[WHAT YOU WILL DO] Carry on the passage about God as the potter and people as the clay, picking up right after its final sentence.

[SOURCE DOCUMENT]
We hear Jesus saying, “Keep awake!” But we suspect that he did not know how long the night of watching would be. And I know people who cannot sleep because their own little apocalypses keep them awake – and it does not seem to help them to be deprived of sleep.
I wonder if the visions of the prophets kept them awake; if they were scrawled down on scraps of paper in the middle of the night when sleep would not come again, and visions of apocalypse raced across their minds. I wonder if it was a sleepless night when Isaiah pleaded with God – who had showed him so much, but who remained out of sight while Israel suffered in exile:
Oh that you would tear open the heavens and come down! the way you did in olden days to show the world that you were in charge, and the nations would tremble at your presence! Oh that you would just do something!
The prophet wants to be able to read the signs in the sky: the darkened sun and moon, the falling stars, the powers of heaven shaken. These portents would be proof for him at least that God was at work, that some awesome, if frightening, new moment in time was approaching. And as he gazes, wide awake, out into the cosmos, searching for the signs of the almighty hand toying with the universe, he feels instead the gentle pressure of fingertips in the small of his back, or a palm pressing down on his chest hard enough to make him take a deep breath; he feels the stiff muscles of his shoulders kneaded by the hand whose attention seems (at the moment at least) not to be turned to the vast universe, but to him.
“O Lord, you are our Father;
we are the clay, and you are our potter;
we are all the work of your hand.”
What does it feel like to look for the hand of God at work in the awesome expanse of the universe and discover that he is at work on you, that your life is being molded and shaped by God’s hand, that God is deeply involved with and intimately interested in you?
Not to be flip, but I think that if I were barricaded in my hotel room while armed gunmen roamed the halls and flames leapt from the windows, I would be much more interested in a God who would hold me in the palm of his hand than in a God who was rearranging the stars. And the revelation that God’s hand shapes each of our lives is the counterpoint to the expectation that he also directs the forces of the universe; just as fellowship with his incarnate Son is the counterpoint to the worship of a transcendent Lord.
But it is hard for us to accept that we are the clay and God is our potter because that means we have to accept that we are not in control of everything. And it’s hard for us to accept that for the most part we are unfinished work while we live this life, and therefore prone to be re-shaped, refashioned, kneaded, twisted, pounded down, built back up.
Why does God treat us this way? Can the clay really ever know what the potter has in mind for it? Or could it guess what beauty or what usefulness it is destined for while it is being formed?
But clay never has to learn to trust its potter the way we must learn to trust God. And all these little apocalypses of our own lives and of our world put us right on the edge of trust in God – likely to go one way or the other. I imagine it’s hard to be agnostic when your heart is pounding and you are covered in sweat, your back pressed up against the bureau that you have heaved over against the door to keep the gunmen out. I don’t mean to suggest that God arranges these little apocalypses with the purpose of trying our trust in him, but I do think they end up having that effect.
And we have gotten so good at searching for meaning, so adept at understanding big things, so talented at unlocking deep, vast secrets that it is hard for us to see at moments like these that the work of God’s hand may be going on deep inside of us: in the small of our backs, or in the tension of our shoulders, or even in our shortened, shallowed breath, and our weakened, pathetic bodies as we begin to discover that no piece of pottery lasts for ever.

Source records
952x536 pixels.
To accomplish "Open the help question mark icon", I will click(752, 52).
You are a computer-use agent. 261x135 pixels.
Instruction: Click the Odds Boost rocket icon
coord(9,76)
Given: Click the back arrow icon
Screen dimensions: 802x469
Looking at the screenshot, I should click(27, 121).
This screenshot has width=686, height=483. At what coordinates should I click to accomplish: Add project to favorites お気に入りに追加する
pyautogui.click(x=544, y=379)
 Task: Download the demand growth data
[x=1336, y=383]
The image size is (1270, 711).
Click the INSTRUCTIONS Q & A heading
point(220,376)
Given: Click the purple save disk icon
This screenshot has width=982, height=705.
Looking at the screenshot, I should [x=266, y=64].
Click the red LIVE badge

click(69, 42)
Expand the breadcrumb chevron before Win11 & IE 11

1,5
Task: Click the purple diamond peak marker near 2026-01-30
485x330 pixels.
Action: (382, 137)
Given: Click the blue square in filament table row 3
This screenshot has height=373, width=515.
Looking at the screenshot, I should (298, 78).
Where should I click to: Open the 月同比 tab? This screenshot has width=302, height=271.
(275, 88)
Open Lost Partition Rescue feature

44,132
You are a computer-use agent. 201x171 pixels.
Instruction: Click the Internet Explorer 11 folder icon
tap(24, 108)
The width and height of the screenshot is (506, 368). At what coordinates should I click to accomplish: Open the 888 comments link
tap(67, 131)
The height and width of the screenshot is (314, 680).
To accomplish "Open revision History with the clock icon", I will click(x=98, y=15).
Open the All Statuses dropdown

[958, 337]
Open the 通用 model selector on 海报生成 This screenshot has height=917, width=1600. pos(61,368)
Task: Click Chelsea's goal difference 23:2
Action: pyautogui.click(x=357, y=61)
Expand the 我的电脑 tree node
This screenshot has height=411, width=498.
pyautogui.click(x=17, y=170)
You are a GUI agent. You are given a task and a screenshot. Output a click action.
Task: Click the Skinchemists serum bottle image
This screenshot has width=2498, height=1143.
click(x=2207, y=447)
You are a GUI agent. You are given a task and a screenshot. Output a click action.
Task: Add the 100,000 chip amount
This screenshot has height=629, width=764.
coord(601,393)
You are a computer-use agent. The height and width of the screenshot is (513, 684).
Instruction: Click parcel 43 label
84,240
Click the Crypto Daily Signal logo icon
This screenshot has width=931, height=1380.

[THE REPLY]
All of which may help explain why it is that we feel so inclined to pray for peace as a new year comes to us, and as we stand on our tippy-toes to peer over the horizons of time to try to see if the end is near – hoping that it is not, but sometimes feeling that the signs are awfully foreboding. We would settle for an inner peace that kept us centered, calm, somehow safe through all the little apocalypses that are going on around us; even as we hope for that greater peace that we suspect only God can accomplish and we wonder why he is so slow about it. Oh that he would take charge again and make something happen!
Scan the heavens, the earth, the pages of the papers for signs of God’s peace coming into the world and our lives. The signs are hard to see and even harder to read. Shout out our prayers for peace, and our frustration when those prayers come echoing back, apparently un-answered. Look across the horizon of time to see if God’s plan is yet view, if his peace is glowing yonder with the light of dawn. By all means, stay awake and watch for this coming, so long promised.
But in your watching, should you grow faint or bored or disillusioned, before you give up, stop and see if there is not the slightest hint of the gentle press of fingers in the small of your back, easing you, ever so slightly, of your burden. Or is there the weight of a hand on your chest, not pushing, just pressing hard enough to feel your heart race, to calm it, and to steady your breath? Or does he have you by the shoulders, stopping you in your tracks and trying, trying to get you to relax, to let go of the tension you insist on carrying in your muscles and in your bones?
And is he trying to re-shape you and me? Is he trying to mold us into people that more closely resemble his original design, his own image? Is he trying to fashion us into that beautiful thing that we can become when we stop trying to control everything?
And is that what we will look like beyond the horizons of time, when he has made all things perfect, all things new?
O Lord, you are our Father;
we are the clay and you are our potter;
we are all the work of your hand.
Do not be exceedingly angry, O Lord,
and do not remember iniquity for ever.
Now consider, we are all your people.
We are all your people.
Pray, give us peace, at this moment, in each of our lives, and throughout the world. Give us peace in this new year. We are the clay and you are our potter. We are all your people. We are all your people. We are all you people.